Although the “other channels” available to documentary ﬁlmmakers in the past, such as the Hungarian Historical Film Fund (MTFA), the National Arts Council (NKA), and the National Radio and Television Board (ORTT), were also state ﬁ nanced, they at least provided different opportunities to submit proposals for funding. Most Hungarian documentarists come from ﬁlm backgrounds (versus television journalism) and create feature-length documentaries with strong narratives. Although the new ﬁlm fund has said it will ﬁnance such documentaries if they receive competitive proposals, they are unlikely to be able to sponsor more than one per year. The new television funding board, the Hungarian Media Service Support and Asset Management Fund (Médiaszolgáltatás-támogató és Vagyonkezelô Alap, MTVA), which recently called for new documentary ﬁlm proposals, has been vague about the types of ﬁlms it will fund this year. This is not to say that Hungarian documentaries should only be ﬁnanced by state-funded organizations – in fact, this would be a bad idea in the long run, as non-ﬁction ﬁlms should be both politically and creatively independent. And of course commercially viable, if possible. But before we yank the rug of state sponsorship out from under documentary ﬁ lmmaking, it would be good to see a system of other kinds of ﬁnancing in place, i.e. private funders, private broadcasters, NGOs and foundations. At the moment, these are few and far between in Hungary. In Europe and elsewhere, one must have some kind of funding from one’s home country in order to be viable on the international market. Hungarian commercial broadcasters, except HBO Hungary which commissions about four ﬁlms per year, only buy documentaries after they have been made (and for perhaps a few thousand euros at best) and almost never commission them up front. Crowd funding, a manner in which an increasing number of ﬁ lmmakers abroad raise funds for their ﬁlms, does not yet exist either.
To use a Hungarian proverb: documentary ﬁlmmaking has fallen between two stools. State funding, on all levels, has been cut back or removed entirely, while the private/NGO sector has not moved in to ﬁll the void. Based on how the public has perceived the “usefulness” of documentaries in the past two decades, I am not sure that this will actually ever happen. The silver lining: as a testimony to the will of ﬁlmmakers, some documentaries that premiered at the 43rd Filmweek were produced without state support. While most of the ﬁlms were funded by the now-defunct MMKA and NKA, newer ﬁlms were created with the help of international organizations like the European Integration Fund (Anna Kis, Every Day of Allah Horses Run), corporate sponsorship (Sándor Mohi, Klára Muhi, Not My Power, Péter Pál Tóth, Türe, A Hungarian Village), foundation money (Asia Dér, Péter Gerôcs, Private Mészöly; Diana Groó, Paddle Boat; Zsuzsa Katona, The Strength of Music). Some ﬁlms produced last year were funded by the European Media Fund (Réka Pigniczky, The Life of László Hudec: in his own words).
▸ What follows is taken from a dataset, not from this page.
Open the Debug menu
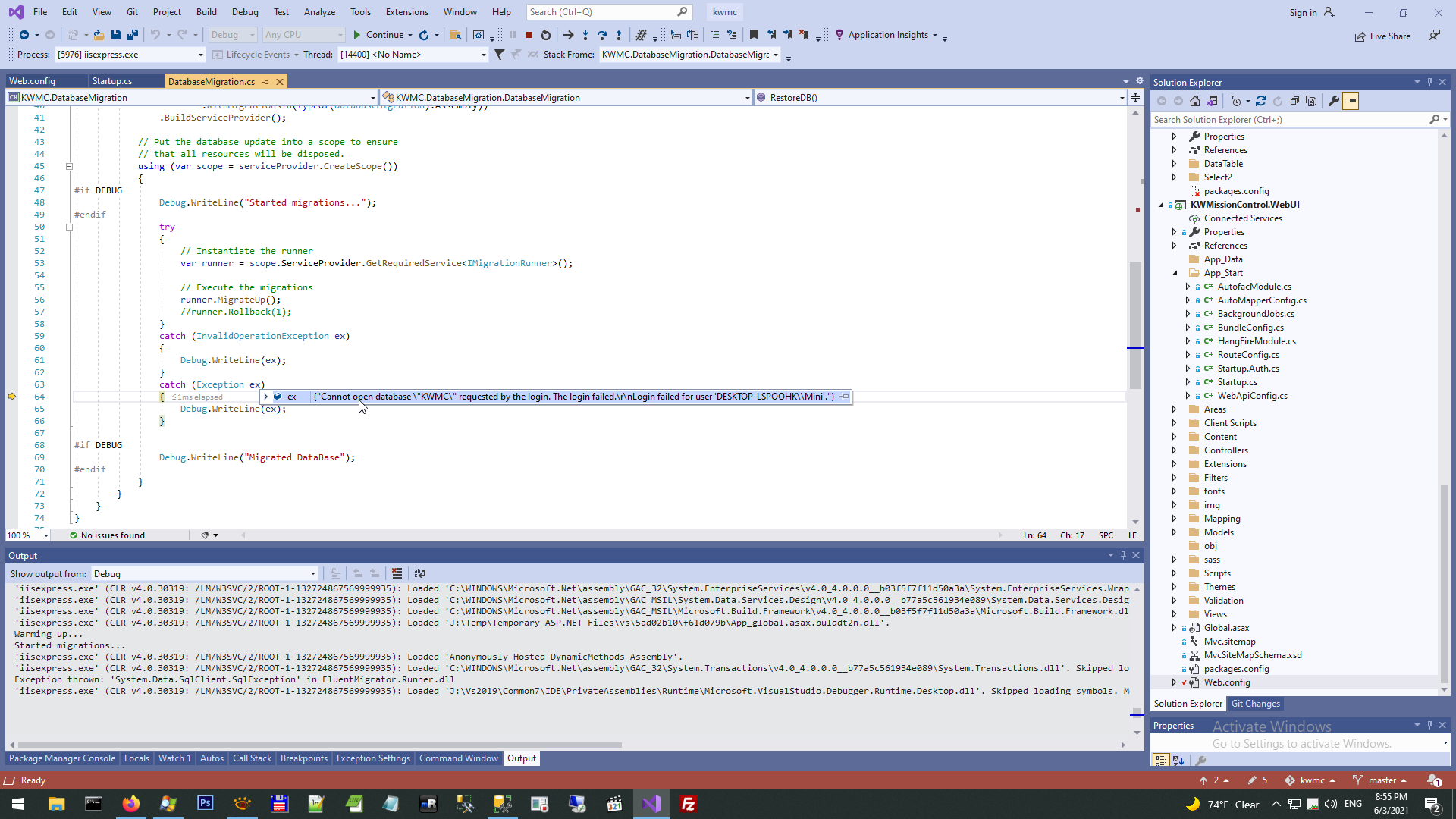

Last but not least, high-quality documentaries about important subjects, for example the red sludge catastrophe in 2010, were produced without a proper budget on a pro bono basis, as if documentary ﬁ lmmaking were a hobby and not a profession (János Gulyás: 4 Days of Remembering).
Ironically, my review of the 43rd Hungarian Film Week, which I criticized as being overly political, has itself focused on the political state of the Hungarian ﬁlm industry instead of the ﬁlms themselves. It seems that I too have fallen victim to the context in which I work.